Study: Privacy Restrictions May Slow Rollouts of e-Health Systems

News
Apr 20, 20091 min
Data and Information SecurityElectronic Health RecordsIdentity Management Solutions

Researchers say increased efforts to protect the privacy of health care data could hamper the deployment of electronic medical records systems

Two researchers from MIT and the University of Virginia claim in a study publicly released last week that increased efforts to protect the privacy of health care data could hamper the deployment of electronic medical records systems.
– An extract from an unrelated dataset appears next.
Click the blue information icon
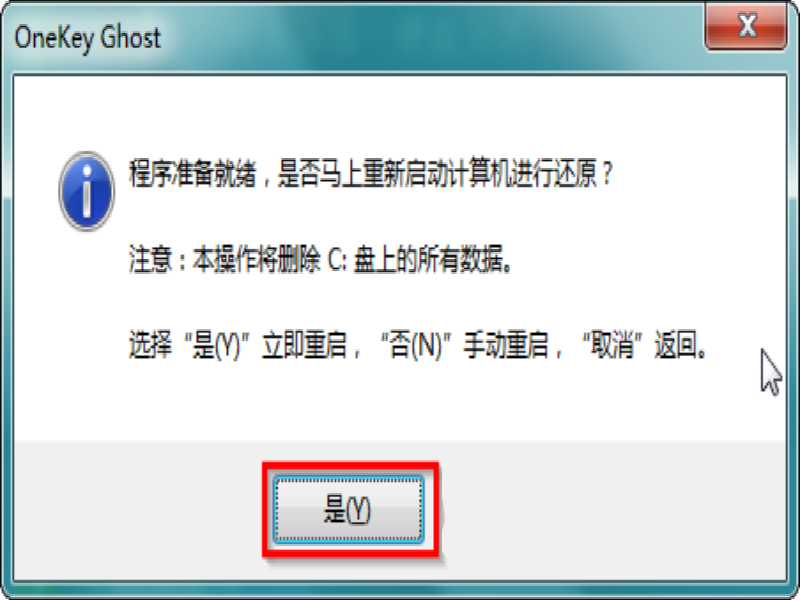 coord(87,191)
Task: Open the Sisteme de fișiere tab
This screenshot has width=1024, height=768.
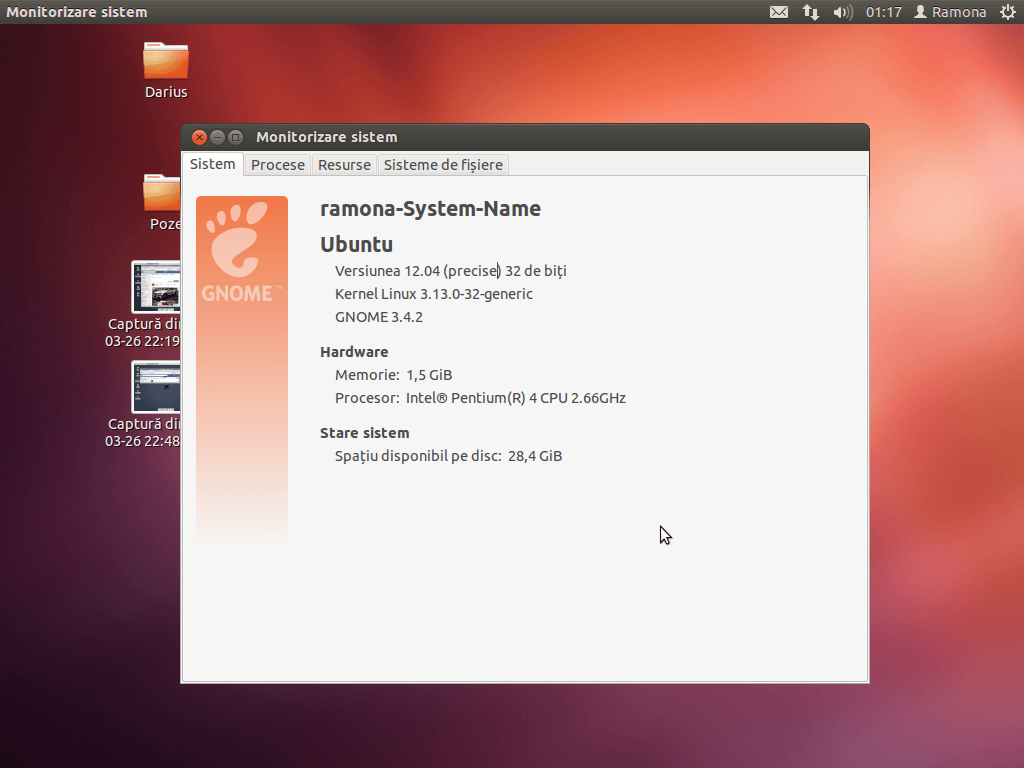Action: (443, 165)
The researchers said EMR adoption levels are often lowest in states with strong data-privacy regulations. Strict rules can make it harder and more costly for hospitals to exchange patient data, thereby reducing the value of EMR systems, the study found.

The study looked at EMR usage in 19 states over a 10-year period. It suggests that a trade-off has to be made between boosting adoption of the technology and strengthening privacy laws, said Catherine Tucker, an assistant professor of marketing at MIT’s Sloan School of Management and one of the report’s authors.

But the study was slammed by privacy advocates, who are already concerned about the accelerated move to a nationwide EMR system that’s being pushed by President Barack Obama.

Suggesting that privacy rules could stall EMR rollouts is “preposterous,” said Deborah Peel, who chairs the Patient Privacy Rights Foundation. “There are many reasons why there is low adoption, but privacy is not one of them.”